How Large Language Models Prove Chomsky Wrong

Steven Piantadosi at Slator:

Steven: It’s certainly true that for many or most of these models, their training consists of being able to predict the next token in language, right? So they see some string and then they’re asked what the next word is going to be in that string and when you ask them to answer a question like that, what they’re doing is predicting the language that would follow that question. So explain the fundamental theorem of arithmetic in the style of Donald Trump. They’re taking that text and then predicting word by word what the next likely word would be and that happens to be a description of the theorem in the style of Donald Trump. So I think it’s true that they’re working like that. I think where the interesting debate is, is what exactly does that mean, right? So how I think about it is that if you were doing a really good job of predicting upcoming linguistic material, what word was going to be said next? You’d actually have to have discovered quite a bit about the world and about language, right, the grammar.
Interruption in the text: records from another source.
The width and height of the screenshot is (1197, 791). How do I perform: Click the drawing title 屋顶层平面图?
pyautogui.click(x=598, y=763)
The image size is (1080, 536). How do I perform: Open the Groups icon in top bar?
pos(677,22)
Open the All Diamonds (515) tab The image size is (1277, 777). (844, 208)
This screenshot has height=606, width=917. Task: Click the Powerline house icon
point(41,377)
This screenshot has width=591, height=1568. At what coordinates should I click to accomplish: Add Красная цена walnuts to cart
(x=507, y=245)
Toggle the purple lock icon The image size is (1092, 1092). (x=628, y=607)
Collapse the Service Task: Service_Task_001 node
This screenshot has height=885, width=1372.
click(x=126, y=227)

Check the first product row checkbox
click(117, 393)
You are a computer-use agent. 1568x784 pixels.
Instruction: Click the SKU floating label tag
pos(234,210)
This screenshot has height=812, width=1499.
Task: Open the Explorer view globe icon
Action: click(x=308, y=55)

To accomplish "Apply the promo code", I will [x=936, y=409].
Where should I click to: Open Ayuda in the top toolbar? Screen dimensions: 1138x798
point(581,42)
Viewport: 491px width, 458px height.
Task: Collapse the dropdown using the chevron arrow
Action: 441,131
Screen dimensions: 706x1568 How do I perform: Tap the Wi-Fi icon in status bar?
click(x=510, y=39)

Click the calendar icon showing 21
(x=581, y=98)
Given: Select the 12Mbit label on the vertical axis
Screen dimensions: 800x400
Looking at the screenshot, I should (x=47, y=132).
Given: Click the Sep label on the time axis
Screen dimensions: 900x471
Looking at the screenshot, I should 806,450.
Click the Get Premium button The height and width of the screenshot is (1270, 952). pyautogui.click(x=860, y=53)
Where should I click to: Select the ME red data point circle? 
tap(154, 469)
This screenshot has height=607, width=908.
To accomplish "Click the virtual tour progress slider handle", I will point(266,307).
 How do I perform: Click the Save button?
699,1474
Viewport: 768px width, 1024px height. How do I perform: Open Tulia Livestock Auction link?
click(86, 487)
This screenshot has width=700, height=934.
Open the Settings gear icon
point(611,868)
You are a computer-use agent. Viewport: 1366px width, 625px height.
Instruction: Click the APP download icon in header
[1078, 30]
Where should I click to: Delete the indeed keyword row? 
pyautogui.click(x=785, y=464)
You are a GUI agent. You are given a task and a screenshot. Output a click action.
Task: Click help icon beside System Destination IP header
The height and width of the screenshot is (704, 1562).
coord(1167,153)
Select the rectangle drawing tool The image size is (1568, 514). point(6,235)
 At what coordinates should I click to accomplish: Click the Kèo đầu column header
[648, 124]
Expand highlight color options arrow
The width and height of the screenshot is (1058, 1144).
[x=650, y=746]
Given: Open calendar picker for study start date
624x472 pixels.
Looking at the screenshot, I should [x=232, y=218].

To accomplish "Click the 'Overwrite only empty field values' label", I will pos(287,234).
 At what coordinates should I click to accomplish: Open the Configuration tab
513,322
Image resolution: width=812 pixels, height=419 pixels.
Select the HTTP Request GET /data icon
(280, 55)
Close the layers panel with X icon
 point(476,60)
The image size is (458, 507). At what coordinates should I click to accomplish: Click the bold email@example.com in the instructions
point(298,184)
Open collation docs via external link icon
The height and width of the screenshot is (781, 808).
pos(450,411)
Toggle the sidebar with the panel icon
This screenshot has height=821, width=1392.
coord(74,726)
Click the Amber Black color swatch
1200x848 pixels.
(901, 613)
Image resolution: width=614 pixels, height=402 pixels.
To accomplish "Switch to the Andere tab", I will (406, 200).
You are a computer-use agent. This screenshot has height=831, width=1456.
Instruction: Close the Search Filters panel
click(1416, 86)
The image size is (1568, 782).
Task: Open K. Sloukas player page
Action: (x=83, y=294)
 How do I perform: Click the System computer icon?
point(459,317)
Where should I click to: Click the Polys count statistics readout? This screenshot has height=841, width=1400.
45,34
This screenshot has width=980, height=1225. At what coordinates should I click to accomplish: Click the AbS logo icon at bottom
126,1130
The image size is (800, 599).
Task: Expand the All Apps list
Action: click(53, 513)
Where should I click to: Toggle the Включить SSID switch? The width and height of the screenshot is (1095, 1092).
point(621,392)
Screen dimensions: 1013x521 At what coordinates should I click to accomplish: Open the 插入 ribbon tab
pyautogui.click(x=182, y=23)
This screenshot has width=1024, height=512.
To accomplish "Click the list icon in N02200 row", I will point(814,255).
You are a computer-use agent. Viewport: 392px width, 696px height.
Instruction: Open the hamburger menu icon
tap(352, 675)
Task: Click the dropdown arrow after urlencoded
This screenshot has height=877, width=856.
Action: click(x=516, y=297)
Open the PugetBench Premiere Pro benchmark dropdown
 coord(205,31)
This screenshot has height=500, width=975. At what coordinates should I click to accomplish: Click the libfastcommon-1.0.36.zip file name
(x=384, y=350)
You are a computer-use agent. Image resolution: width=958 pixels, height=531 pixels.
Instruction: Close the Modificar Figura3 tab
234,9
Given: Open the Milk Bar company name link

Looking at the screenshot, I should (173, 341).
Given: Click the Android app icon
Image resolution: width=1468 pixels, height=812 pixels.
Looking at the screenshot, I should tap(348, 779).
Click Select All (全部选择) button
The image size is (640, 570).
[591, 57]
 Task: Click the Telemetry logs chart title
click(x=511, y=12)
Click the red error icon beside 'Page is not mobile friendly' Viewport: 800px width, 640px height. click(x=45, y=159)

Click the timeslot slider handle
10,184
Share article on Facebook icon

So if you think about these models as having lots of parameters and kind of configuring themselves in a way in order to predict language well, probably what they’re doing is actually configuring themselves to represent some facts about the world and some facts about the dynamics of language, right? So, for example, if you gave it a prompt that said something like, you walk into a fancy Italian restaurant, what happens next, right? Well, it will just predict the next word. It’ll probably give you a plausible description of that scene, of what the next events are going to be.

more here.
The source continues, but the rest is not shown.